A embriologia e a genética molecular do desenvolvimento sexual de vertebrados tem sido estudada mais intensamente com ratos. Este estudo terá como referência principal as informações obtidas a partir de estudos de ratos.

Formação da Mesoderma IntermediáriaOs embriões primários tanto masculino quanto feminino não têm distinção segundo

critério morfológico. Em ratos, as diferenças genéticas entre machos e fêmeas não são expressas em diferenças estruturais até meados da gestação (Kaufman and Bard, 1999); em humanos, por volta de sete semanas de gestação (Moore, 1988). As populações mesodermais aparecem no tronco do embrião depois da gastrulação, entre oito e nove dias após o coito (dpc), e se reportam obrigatoriamente para a sua posição, entre o mesoderma somítico e o mesoderma lamino-lateral. Essa população mesodermal forma o precursor primitivo do sistema urogenital do animal adulto.

Desenvolvimento dos MesonefrosO sistema urogenital na maioria dos vertebrados forma-se em três estágios.

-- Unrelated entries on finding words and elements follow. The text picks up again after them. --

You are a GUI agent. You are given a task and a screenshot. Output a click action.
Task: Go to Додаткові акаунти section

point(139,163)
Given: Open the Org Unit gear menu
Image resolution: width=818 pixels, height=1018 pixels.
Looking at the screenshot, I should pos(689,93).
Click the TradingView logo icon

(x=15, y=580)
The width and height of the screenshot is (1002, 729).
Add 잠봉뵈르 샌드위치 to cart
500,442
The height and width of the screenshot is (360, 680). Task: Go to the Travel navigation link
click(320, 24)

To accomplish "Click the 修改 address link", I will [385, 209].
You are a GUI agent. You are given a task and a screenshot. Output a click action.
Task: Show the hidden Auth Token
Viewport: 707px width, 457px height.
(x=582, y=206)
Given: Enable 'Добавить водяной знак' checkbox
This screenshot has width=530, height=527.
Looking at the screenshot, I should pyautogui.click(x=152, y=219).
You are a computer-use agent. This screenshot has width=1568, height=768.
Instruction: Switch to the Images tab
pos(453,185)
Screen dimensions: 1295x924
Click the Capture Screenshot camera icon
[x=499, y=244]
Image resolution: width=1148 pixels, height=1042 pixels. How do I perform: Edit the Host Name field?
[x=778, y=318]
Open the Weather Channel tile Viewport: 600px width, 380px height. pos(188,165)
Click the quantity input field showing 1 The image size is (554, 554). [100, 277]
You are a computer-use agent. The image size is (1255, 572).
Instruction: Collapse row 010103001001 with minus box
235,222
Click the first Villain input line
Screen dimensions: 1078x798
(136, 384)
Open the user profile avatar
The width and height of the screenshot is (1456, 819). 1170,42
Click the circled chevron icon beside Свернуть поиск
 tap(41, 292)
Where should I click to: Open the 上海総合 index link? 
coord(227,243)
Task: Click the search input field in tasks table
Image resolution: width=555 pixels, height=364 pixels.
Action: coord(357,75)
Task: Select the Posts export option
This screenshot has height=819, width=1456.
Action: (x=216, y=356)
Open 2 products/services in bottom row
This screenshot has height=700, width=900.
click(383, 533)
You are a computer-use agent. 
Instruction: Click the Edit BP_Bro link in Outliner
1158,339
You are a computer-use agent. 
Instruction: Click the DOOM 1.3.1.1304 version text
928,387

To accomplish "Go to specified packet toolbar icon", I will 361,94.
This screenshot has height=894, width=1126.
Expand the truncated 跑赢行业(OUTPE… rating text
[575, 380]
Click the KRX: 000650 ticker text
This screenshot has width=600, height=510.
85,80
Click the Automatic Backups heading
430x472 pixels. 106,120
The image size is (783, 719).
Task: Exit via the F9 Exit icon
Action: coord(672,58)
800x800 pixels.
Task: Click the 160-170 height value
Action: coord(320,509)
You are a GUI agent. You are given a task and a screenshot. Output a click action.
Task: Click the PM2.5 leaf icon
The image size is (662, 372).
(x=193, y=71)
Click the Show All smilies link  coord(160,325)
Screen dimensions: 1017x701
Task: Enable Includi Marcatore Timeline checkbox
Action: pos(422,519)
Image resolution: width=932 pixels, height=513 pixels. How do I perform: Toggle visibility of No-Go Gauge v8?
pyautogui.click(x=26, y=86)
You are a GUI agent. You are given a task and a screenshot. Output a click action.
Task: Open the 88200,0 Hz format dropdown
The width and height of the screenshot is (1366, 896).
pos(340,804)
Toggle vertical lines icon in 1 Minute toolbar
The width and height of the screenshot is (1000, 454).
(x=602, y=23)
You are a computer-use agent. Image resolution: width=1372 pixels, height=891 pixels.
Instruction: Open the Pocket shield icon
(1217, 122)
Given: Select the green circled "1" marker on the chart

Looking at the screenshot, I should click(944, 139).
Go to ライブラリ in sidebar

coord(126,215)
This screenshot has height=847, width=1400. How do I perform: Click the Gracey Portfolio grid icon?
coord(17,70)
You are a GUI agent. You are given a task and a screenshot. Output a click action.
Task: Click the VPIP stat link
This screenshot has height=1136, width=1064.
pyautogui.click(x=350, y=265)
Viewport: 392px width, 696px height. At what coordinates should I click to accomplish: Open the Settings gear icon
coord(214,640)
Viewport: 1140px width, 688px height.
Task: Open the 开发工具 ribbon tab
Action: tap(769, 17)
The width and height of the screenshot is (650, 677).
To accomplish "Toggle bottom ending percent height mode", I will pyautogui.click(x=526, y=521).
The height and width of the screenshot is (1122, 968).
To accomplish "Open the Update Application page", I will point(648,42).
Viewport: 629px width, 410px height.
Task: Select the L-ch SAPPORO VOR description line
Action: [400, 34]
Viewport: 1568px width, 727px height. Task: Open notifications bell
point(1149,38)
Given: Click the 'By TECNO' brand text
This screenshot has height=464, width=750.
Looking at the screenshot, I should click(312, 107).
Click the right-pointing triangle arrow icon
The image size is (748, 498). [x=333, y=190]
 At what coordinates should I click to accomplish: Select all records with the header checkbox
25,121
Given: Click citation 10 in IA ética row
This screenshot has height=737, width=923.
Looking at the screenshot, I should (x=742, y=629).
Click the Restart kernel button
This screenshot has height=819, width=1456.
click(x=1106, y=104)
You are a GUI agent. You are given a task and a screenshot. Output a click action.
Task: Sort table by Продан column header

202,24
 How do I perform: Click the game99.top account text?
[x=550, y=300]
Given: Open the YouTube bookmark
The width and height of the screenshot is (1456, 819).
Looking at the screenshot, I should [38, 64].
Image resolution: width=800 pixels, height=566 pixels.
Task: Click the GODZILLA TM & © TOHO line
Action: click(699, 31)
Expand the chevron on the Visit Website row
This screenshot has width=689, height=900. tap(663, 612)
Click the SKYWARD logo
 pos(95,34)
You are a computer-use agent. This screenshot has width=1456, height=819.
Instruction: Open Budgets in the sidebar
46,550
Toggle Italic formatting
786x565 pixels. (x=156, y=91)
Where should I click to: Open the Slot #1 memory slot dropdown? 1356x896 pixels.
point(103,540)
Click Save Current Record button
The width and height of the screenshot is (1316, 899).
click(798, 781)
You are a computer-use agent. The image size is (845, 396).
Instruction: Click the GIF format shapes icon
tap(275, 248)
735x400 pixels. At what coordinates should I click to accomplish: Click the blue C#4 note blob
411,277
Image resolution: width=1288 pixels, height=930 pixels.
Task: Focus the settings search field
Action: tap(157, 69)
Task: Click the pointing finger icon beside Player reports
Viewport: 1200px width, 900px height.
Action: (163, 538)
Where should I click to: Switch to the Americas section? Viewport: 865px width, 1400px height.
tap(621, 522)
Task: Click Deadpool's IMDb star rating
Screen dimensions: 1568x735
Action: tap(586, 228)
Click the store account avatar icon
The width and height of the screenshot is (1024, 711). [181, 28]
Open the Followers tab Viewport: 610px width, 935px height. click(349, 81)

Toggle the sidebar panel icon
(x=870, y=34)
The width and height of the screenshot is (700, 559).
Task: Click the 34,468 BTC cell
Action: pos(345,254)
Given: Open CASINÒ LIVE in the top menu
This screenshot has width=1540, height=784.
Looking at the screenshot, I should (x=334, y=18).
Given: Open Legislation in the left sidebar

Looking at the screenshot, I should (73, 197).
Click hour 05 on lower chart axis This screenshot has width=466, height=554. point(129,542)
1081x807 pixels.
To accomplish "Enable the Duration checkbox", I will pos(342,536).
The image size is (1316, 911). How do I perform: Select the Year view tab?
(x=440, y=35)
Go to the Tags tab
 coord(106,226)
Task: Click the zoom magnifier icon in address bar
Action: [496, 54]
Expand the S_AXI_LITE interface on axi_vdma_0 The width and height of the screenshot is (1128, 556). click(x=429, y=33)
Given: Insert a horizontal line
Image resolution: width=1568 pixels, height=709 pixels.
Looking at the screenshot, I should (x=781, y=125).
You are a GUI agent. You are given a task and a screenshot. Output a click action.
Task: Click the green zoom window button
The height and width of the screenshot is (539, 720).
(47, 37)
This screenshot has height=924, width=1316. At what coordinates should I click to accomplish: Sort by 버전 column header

Primeiramente temos o estágio pronefro, mais cranial, que deve ter uma função excretora temporária no embrião, mas que não permanece no adulto. Logo em seguida temos o mesonefro, que tem uma função excretora em algumas espécies, mas que mantém outras importantes funções no desenvolvimento urogenital, como veremos a seguir. Finalmente, num estágio mais caudal, o metanefro se forma, diferenciando-se na função excretora do rim adulto. Invaginações do epitélio superficial formam os ductos de Wolffian (mesonéfrico) e Müllerian (paramesonéfrico). Ambos os ductos se formam a despeito do sexo do embrião. No embrião macho, os testículos em desenvolvimento produzem dois reguladores endócrinos chave. A testosterona dá suporte para a diferenciação dos ductos de Wolffian para formar a maior parte da genitália do macho, incluindo o vaso deferencial e o epididimídio. Enquanto os ductos de Müllerian regridem sob a influência do hormônio anti-Müllerian (AMH, também conhecido por substância inibidora de Müllerian, MIS). Na ausência desses fatores, na fêmea, os ductos Wolffian se degeneram e os ductos Müllerian dão origem aos oviductos, útero e vagina superior. A diferenciação pré-natal da genitália interna das fêmeas parece ser independente da influência hormonal esteróide (Couse et al., 2000), mas a função genital no adulto é altamente dependente dos esteróides sexuais produzidos pelo ovário. O sistema interno de tubulações no mesonefro não tem nenhuma função em mamíferos, mas é retido em machos para dar origem à rede vascular, linfática e nervosa dos testículos, que forma a comunicação entre o tubo seminal e o epidídio. A existência de uma região correspondente no ovário, já foi discutida por outros autores e tem uma origem embriológica correspondente em fêmeas (por exemplo Byskov, 1978).

Indução da Borda UrogenitalUm importante papel do mesonefro é induzir o desenvolvimento da gônada. A gônada

primitiva de ambos os sexos é observável morfologicamente primeiro como celoma epitelial da superfície ventromedial do mesonefro paralelo à linha mediana, por volta de 10 dpc no rato. Essa estrutura é chamada de crista gonadal (ou genital); a combinação da crista gonadal e do mesonefro sublinear é conhecida como crista urogenital. A crista urogenital prolifera e se diferencia para o ponto onde a gônada ovóide estendida pode ser vista anexada ao mesonefro tubular.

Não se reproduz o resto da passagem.